There is a saying that I particularly like recently, "The boat has crossed the Ten Thousand Mountains."
It is said that we are like a boat, and we all have our own mountains. We will inevitably encounter dangerous shoals and be vulnerable and sad.
As the saying goes, the mast will not fall down and the course will not be chaotic. Even if there are regrets, the future will not be monopolized by mountains.
After crossing the waves and making a few turns, the boat has passed the Ten Thousand Mountains.
The biggest realization I have gained in the past few years is probably that life is a process of enjoyment.
The mountains that once seemed insurmountable have been crossed, and those that were considered unacceptable have been accepted.
I feel that life is full of options, and regrets are just ordinary.
The boat has passed the Ten Thousand Mountains, and its road is long and bright.
At the end of the year, I witnessed Messi win the World Cup. I cried with excitement that night.
Maybe it’s because I have witnessed the difficulties Messi has faced along the way, and I also look forward to the fact that Messi can one day win the World Cup.
In almost every World Cup, I post wildly on my social accounts, hoping that Messi will succeed, but every World Cup makes me sad.
That feeling of powerlessness is really like playing in the World Cup. The Hercules Cup is clearly in front of you, but you can't reach it or get it.
It is said that heroes come to an end, and it seems that this regret has always been with Messi and each of us.
Regret is the ending of most of our lives, but Messi proved himself with a perfect World Cup trip.
There are many people who work hard in this world, but there are very few people who can truly create miraculous results through hard work.

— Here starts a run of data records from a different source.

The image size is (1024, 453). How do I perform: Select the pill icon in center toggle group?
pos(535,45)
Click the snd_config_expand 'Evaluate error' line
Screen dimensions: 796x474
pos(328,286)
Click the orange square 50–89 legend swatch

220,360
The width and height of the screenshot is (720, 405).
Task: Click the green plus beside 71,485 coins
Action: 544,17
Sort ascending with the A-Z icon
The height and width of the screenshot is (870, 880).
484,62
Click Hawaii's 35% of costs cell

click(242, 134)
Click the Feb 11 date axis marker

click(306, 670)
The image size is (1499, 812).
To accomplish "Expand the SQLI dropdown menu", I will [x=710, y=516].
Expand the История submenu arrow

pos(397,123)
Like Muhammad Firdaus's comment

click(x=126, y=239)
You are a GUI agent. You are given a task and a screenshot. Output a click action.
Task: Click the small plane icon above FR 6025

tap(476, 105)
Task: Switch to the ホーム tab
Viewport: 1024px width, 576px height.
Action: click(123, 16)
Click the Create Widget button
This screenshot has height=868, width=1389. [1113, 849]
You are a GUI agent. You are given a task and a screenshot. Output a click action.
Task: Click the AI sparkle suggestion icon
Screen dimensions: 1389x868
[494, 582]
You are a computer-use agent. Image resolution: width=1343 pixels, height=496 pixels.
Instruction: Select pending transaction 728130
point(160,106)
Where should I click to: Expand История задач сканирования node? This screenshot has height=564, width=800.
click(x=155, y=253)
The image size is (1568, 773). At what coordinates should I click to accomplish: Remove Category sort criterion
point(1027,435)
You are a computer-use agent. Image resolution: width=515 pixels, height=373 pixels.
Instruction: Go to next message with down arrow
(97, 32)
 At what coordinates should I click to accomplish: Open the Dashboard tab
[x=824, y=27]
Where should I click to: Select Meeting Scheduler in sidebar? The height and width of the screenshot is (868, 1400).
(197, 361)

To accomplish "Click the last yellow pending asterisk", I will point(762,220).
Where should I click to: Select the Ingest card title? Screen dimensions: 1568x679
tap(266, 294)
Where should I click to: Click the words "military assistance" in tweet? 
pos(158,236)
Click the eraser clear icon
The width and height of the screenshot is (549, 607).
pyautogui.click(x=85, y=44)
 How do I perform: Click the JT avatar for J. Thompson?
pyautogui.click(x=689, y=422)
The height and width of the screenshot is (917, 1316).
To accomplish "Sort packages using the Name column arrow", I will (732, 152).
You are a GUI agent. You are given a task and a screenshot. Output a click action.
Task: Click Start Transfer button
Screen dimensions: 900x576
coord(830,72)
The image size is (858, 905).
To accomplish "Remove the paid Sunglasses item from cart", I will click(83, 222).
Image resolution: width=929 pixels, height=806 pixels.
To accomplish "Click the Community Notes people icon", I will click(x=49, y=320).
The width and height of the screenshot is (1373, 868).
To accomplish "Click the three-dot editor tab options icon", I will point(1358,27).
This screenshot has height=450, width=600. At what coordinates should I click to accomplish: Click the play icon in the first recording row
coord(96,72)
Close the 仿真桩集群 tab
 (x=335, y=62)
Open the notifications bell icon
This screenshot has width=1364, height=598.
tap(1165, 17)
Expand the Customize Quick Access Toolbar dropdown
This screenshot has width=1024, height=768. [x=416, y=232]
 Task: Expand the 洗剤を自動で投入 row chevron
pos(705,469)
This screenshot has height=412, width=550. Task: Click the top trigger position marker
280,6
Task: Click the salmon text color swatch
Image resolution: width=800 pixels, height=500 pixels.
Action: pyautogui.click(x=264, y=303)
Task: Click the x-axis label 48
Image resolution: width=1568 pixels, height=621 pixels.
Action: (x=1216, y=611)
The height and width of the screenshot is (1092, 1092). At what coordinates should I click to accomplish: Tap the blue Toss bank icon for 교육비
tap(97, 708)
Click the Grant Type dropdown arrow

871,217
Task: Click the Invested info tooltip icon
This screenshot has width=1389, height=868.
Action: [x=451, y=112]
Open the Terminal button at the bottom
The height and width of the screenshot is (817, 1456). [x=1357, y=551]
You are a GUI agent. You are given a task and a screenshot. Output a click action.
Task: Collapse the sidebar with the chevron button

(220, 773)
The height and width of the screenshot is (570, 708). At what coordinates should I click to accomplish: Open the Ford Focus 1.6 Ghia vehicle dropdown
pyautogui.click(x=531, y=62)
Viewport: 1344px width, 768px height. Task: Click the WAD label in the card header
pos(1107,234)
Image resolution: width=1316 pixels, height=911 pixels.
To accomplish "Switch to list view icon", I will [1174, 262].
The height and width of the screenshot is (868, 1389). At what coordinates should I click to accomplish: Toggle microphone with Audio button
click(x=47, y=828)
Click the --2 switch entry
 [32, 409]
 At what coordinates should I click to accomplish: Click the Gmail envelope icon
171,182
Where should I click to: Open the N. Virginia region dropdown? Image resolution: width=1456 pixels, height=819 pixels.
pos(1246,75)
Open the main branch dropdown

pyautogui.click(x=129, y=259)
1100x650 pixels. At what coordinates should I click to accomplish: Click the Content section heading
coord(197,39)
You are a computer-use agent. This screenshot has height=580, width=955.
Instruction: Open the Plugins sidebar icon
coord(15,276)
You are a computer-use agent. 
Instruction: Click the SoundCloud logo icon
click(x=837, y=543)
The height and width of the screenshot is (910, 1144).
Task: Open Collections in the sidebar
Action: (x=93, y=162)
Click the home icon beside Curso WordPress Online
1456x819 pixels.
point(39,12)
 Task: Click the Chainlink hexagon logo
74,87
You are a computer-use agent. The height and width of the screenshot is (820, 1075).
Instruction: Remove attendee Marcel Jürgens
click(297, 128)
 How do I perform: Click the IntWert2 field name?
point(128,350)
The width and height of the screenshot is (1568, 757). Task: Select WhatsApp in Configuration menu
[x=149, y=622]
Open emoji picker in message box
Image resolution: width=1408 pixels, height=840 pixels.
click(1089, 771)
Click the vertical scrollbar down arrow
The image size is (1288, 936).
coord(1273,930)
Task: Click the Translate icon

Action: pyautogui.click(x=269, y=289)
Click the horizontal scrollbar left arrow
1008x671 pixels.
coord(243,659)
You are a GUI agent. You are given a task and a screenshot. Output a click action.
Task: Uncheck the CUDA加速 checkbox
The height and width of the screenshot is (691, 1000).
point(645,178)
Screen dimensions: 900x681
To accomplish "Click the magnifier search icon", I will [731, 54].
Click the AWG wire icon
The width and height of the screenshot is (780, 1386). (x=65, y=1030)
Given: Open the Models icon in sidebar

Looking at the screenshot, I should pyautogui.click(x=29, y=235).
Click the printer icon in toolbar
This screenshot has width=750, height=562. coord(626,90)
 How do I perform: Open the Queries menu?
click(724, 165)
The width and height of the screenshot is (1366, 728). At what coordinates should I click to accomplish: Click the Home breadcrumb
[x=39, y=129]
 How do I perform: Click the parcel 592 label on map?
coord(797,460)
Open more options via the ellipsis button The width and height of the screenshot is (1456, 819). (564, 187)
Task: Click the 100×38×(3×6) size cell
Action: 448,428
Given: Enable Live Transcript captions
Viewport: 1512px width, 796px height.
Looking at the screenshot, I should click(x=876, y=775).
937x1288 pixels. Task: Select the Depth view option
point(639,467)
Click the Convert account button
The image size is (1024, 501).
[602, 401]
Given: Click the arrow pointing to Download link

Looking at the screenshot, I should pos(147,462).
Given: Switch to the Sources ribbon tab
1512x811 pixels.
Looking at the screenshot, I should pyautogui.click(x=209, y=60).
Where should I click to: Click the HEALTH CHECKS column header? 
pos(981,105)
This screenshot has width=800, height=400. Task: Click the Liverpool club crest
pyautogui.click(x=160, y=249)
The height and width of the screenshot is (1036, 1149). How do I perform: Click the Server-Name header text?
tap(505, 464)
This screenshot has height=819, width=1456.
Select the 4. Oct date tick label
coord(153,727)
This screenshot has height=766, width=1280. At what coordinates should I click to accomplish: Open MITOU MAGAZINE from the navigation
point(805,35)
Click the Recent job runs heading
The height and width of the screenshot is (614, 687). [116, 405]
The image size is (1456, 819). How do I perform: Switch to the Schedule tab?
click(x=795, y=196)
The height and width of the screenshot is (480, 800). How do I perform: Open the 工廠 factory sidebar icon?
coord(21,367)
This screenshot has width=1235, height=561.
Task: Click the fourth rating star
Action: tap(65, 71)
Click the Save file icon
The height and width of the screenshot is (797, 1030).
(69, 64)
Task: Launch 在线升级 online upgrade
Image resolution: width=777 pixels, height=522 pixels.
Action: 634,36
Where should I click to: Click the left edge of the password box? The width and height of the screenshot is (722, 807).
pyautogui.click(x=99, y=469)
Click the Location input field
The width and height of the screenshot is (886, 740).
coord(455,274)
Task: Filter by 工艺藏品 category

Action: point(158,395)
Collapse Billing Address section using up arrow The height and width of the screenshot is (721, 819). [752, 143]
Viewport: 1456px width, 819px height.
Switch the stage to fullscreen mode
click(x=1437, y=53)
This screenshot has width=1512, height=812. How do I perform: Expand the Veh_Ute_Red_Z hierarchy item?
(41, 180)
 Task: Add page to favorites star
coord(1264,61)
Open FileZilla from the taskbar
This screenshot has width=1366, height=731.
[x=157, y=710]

Messi is like the male protagonist in Shuangwen novels, who saved the world at the last moment and fulfilled the dreams of all men.
So that night I was so excited that I couldn't sleep. That night I shed tears of excitement. That night I found that my whole body was cold.
That night, I became a Xiaoyang person.
To be honest, during those days when I became a Xiaoyang person, I felt dizzy and out of place for a few days, but I still took advantage of my best condition during the day and spent more time to complete the update.
Until now, this book has been updated daily and has never been updated.
This is also the same as the oath I made secretly when I first wrote the book, to never stop updating it.
Maybe, I am not as talented as I thought, and I am not as good as others in writing plots about solving crimes.
There are no good recommended resources so that my book can be seen by more people.
Maybe just like Messi back then, that feeling of powerlessness may always be with him throughout his life.
But in the past few years, I have only insisted on doing one thing when writing, and that is to keep writing cases, just because my hands are itchy and I want to type words.
I also like to often use my free time to go outside to collect scenery, take photos, record life, and express emotions.
I persevere because of my love, and because of my perseverance, this book is fortunate enough to be seen by everyone.
Writing has become a long-term companion for me, allowing me to accept who I am and have the opportunity to become a better version of myself.
Perhaps this is the long-termism I pursue.
It's quite interesting to be able to stick to something for a long time and never tire of it.
Maybe the process of perseverance is the most valuable asset in my long life.
In the new year, I will continue to work hard and insist on writing a good story, a story about the growth of a man.